Ms. Prune Whip has agreed to guest blog again with a fruitcake recipe for the holidays. You've been warned.
Lots of news around here. First off - the site is live! www.amyalessio.com brings vintage cookbooks to a whole new level, thanks to the talents of designer Beth Tindall.
Secondly, I'm off to Boucheron in a couple days for two wonderful programs on teen/children's mysteries. More on that, but I've been reading some great books to get ready.
In the meantime, I noticed that Molly dissed Jello with marshmallows in the comments after her post. Has she eaten too many prunes? That's almost as good as sweet potatoes and marshmallows. So I pulled out one of my many many Jello cookbooks, and found the one I worked with when I was little, the 1973 edition. But I surely did not ever make this recipe. Not even marshmallows would help this one! Perhaps it will make Molly do more with Jello...

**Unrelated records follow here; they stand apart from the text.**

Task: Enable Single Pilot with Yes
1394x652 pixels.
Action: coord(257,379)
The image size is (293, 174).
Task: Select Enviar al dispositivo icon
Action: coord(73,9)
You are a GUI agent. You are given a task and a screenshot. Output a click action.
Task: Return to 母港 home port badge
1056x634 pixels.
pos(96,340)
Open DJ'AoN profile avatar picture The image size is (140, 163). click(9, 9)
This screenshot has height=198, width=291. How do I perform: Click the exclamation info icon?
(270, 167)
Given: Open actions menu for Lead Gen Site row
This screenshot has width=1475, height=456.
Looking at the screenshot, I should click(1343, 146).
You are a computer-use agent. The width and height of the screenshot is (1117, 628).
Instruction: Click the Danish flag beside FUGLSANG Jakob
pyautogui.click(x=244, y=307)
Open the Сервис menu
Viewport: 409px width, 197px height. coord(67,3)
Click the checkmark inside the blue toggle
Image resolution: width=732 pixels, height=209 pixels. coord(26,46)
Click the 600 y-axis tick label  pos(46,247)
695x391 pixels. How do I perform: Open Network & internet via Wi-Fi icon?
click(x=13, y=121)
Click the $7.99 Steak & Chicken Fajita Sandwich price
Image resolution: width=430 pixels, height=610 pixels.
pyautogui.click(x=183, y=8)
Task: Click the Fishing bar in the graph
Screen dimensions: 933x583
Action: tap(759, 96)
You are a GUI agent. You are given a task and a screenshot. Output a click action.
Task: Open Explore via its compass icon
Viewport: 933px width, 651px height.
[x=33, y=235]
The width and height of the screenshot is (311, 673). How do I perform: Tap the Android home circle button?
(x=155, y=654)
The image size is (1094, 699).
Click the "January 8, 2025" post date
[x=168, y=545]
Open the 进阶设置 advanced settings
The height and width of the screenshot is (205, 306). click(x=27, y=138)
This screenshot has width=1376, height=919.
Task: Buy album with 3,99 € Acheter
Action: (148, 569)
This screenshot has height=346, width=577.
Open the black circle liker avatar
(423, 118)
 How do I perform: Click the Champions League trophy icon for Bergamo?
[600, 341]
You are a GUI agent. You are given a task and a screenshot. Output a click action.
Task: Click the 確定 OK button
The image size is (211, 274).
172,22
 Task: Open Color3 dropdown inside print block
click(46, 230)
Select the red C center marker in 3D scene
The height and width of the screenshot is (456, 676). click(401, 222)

Jellied Prune Whip (and I'm not even kidding)
1 package (3 oz.) Jell-O Orange or Lemon Gelatin
1 cup boiling water
3/4 cold water
1/4 tsp. salt
1/4 tsp. grated orange rind
1/4 cup sugar
1 1/2 cups chopped cooked prune pulp (about 1 lb. dried prunes) (There are no words. Two prunes, a pulp, and a dried in one description. Like a sci fi novel.)
Dissolve gelatin in boiling water. Add cold water, salt, and orange rind. Place bowl of gelatin in a larger bowl of ice and water. Stir until slightly thickened; then whip until fluffy and thick. Add sugar to prune pulp and fold into whipped gelatin. Pile lightly in sherbet glasses. (Pile lightly? Sounds like a load of something else that piles.) Chill until set - at least 1 hour. Serve with custard sauce (Excuse me?) or light cream. Makes 5 cups or 8 - 10 servings.